[Opening Information provided section]
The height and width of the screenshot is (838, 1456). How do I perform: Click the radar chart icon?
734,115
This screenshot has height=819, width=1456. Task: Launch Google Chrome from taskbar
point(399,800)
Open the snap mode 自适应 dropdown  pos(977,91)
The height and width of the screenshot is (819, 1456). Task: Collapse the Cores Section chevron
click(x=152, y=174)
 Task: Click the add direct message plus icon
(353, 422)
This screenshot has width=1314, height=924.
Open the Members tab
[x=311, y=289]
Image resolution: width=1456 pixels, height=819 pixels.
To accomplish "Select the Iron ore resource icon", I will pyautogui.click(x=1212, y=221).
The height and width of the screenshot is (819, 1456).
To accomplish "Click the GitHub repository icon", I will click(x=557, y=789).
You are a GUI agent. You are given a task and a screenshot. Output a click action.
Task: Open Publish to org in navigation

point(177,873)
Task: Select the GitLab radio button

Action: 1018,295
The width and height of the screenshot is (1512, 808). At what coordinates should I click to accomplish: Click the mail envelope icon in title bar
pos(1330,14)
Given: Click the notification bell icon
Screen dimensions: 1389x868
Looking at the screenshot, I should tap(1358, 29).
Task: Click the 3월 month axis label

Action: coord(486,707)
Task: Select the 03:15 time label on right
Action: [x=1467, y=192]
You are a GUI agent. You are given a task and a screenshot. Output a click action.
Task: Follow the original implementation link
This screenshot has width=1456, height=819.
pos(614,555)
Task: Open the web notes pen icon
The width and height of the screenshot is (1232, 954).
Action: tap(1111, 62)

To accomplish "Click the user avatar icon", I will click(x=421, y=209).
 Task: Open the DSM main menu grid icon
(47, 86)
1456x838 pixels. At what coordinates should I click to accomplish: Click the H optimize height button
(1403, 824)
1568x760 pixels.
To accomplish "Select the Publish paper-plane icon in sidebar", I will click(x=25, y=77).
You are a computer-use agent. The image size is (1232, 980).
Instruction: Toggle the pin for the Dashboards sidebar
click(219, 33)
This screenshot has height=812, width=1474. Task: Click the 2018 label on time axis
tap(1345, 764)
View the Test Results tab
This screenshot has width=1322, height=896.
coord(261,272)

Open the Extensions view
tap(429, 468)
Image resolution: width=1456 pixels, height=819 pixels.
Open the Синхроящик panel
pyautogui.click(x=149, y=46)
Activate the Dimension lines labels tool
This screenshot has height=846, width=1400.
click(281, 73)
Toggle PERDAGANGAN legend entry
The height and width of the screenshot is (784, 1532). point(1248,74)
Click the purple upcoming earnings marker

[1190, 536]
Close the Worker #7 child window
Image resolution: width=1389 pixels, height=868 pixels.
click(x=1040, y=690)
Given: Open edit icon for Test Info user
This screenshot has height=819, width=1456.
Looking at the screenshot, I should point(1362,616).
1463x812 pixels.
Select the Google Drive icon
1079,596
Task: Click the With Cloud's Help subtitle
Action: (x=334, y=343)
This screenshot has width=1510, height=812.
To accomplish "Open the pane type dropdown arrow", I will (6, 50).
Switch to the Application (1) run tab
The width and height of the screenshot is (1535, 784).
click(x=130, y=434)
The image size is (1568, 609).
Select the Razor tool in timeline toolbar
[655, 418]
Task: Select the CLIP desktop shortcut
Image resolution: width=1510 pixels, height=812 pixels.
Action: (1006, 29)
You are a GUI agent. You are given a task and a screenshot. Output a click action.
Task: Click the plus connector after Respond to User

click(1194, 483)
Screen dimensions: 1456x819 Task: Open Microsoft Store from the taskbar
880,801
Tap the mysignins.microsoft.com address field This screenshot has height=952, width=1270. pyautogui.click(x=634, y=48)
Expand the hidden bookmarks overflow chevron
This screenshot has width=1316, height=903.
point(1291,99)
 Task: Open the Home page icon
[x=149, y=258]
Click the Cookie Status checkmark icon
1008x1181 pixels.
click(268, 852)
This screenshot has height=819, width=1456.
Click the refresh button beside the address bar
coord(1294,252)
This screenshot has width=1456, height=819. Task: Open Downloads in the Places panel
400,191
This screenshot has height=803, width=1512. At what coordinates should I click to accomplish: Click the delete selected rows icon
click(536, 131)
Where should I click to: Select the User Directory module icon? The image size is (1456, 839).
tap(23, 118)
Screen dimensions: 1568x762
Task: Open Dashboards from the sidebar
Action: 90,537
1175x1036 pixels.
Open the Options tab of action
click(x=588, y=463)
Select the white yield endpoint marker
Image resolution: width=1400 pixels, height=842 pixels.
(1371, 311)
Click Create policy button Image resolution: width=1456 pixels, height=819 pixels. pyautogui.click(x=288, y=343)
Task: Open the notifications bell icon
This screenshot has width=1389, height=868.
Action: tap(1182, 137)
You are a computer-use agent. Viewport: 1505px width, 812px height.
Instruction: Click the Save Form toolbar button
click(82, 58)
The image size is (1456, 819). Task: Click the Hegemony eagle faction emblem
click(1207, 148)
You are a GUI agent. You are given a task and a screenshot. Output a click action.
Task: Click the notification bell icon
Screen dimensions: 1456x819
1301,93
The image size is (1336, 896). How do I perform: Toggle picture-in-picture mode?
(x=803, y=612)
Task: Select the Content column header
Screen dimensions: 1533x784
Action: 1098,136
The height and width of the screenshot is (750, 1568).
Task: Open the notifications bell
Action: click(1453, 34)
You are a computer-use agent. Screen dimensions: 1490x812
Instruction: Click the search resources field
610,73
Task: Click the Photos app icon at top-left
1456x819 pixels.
[Closing Information provided section]
### [Instructions for the task]
Each line of the entries holding the string "dropdown" should be found and copied.

### [Problem solution]
Open the snap mode 自适应 dropdown  pos(977,91)
To accomplish "Open the pane type dropdown arrow", I will (6, 50).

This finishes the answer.